[TASK MATERIAL]

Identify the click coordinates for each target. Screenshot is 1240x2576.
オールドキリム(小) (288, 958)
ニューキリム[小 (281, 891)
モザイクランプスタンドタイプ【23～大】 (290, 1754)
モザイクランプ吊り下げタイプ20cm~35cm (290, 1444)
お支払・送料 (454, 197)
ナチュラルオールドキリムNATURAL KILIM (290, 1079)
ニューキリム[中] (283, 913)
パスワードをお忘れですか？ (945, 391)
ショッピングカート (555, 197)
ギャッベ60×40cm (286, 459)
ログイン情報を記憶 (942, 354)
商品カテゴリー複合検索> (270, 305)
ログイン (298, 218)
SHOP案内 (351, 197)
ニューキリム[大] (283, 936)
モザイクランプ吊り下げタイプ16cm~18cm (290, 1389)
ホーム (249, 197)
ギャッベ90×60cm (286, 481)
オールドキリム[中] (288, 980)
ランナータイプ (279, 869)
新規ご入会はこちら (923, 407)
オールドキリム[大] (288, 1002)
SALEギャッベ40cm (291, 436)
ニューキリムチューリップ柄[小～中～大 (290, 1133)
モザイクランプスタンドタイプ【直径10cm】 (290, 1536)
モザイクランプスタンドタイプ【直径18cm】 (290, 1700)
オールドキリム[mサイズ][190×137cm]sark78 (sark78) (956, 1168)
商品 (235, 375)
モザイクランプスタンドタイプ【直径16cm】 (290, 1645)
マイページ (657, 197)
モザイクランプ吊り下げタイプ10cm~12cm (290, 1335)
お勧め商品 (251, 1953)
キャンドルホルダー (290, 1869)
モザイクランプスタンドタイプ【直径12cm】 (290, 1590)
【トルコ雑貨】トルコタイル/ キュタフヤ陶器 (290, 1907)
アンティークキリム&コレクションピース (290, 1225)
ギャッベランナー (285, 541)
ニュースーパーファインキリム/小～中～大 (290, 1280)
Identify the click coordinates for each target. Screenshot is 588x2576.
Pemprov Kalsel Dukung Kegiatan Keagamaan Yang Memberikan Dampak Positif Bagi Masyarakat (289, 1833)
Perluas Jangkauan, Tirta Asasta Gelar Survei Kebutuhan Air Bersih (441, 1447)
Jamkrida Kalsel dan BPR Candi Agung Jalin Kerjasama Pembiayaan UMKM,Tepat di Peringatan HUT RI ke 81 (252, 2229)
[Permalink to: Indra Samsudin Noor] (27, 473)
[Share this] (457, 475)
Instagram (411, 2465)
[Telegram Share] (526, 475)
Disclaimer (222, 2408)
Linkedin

[/TASK MATERIAL]

### [THE PROBLEM]
Output exactly the lines of the material above from the one containing "商品 (235, 375)" up to and including the one containing "Screenshot is 588x2576.".

### [SOLVED PROBLEM]
商品 (235, 375)
モザイクランプスタンドタイプ【直径16cm】 (290, 1645)
マイページ (657, 197)
モザイクランプ吊り下げタイプ10cm~12cm (290, 1335)
お勧め商品 (251, 1953)
キャンドルホルダー (290, 1869)
モザイクランプスタンドタイプ【直径12cm】 (290, 1590)
【トルコ雑貨】トルコタイル/ キュタフヤ陶器 (290, 1907)
アンティークキリム&コレクションピース (290, 1225)
ギャッベランナー (285, 541)
ニュースーパーファインキリム/小～中～大 (290, 1280)
Identify the click coordinates for each target. Screenshot is 588x2576.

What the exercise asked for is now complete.